I’ve found that some students have a hard time visualizing the third movement that results, so we’ll shift metaphors a bit. Imagine the Ring-Cosmos as a flat horizontal disk of metal. Imagine the Ring-Chaos as a ring of metal larger than the disk, positioned vertically so that the disk fits inside it, and the two touch at two points, where the ring passes just outside the disk. Imagine that the ring and the disk are connected at those two points by a pair of pins on which the disk can pivot. Now imagine the disk pivoting on those pins, one side rising up, the other dipping down, until the disk is in the same vertical plane as the ring—but the disk keeps pivoting, so that the side that rose is now dipping and that which dipped begins to rise. The disk moves faster and faster, and as it moves, its outer edge traces a sphere.

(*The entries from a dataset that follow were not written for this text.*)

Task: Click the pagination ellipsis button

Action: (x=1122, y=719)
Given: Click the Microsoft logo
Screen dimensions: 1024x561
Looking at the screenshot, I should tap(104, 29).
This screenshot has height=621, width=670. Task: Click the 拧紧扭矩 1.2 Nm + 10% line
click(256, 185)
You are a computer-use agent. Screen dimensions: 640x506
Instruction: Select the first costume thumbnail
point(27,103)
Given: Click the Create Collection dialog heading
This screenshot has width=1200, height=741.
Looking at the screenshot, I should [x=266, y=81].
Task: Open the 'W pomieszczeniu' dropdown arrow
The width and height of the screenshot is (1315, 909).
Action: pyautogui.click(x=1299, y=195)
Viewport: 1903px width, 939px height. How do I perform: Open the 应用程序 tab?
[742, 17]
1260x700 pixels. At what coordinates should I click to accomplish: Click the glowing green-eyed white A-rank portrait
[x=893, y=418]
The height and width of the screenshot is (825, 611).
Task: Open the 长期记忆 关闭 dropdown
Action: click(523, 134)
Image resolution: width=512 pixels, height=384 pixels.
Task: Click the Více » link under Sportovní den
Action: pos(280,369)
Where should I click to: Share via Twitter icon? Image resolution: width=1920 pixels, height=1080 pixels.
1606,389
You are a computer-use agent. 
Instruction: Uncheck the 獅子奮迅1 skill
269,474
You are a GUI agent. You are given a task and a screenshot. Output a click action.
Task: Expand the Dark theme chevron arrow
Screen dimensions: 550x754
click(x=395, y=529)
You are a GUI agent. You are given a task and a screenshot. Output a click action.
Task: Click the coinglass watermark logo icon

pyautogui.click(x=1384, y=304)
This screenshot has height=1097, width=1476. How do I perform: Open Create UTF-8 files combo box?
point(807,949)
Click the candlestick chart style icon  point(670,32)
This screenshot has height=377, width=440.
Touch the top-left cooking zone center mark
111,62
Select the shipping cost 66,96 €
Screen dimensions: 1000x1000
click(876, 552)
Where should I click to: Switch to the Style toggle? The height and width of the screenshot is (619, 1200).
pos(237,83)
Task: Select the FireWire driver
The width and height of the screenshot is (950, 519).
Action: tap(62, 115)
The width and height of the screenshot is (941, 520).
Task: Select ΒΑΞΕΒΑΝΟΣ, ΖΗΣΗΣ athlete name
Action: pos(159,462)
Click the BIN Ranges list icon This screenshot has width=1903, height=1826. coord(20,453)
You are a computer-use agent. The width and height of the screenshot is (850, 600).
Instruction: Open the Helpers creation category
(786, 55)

That sphere is the Ring-Pass-Not, the third of the Rings that define a Cosmos. The Ring-Cosmos is primary; the Ring-Chaos takes shape in response to it, as a function of the resistance of space; the Ring-Pass-Not takes shape out of the interaction between the other two rings, as a function of their mutual attraction and repulsion. Spend some time imagining the whole process as clearly as you can, all the way from the first movement of space to the formation of the Ring-Pass-Not. Then imagine it again, and think through each part of the text that describes the process, until you have some sense of how it all works.
Then apply what you’ve learned to something else—say, an interaction between two people. The Ring-Cosmos is set in motion by the initial action that brings them into contact. The Ring-Chaos is set in motion by the initial reaction to that first action. Over time, the interplay between action and reaction leads to the creation of a boundary—the Ring-Pass-Not—that defines the interplay between them. In the language of systems theory, these are action, reaction, and equilibrium; in the traditions of the Cabala, they are the three pillars of Force, Form, and Balance; in the symbolism of Masonry, they are the three pillars of Strength, Wisdom, and Beauty. Other symbolic systems have their own ways of talking about the same things.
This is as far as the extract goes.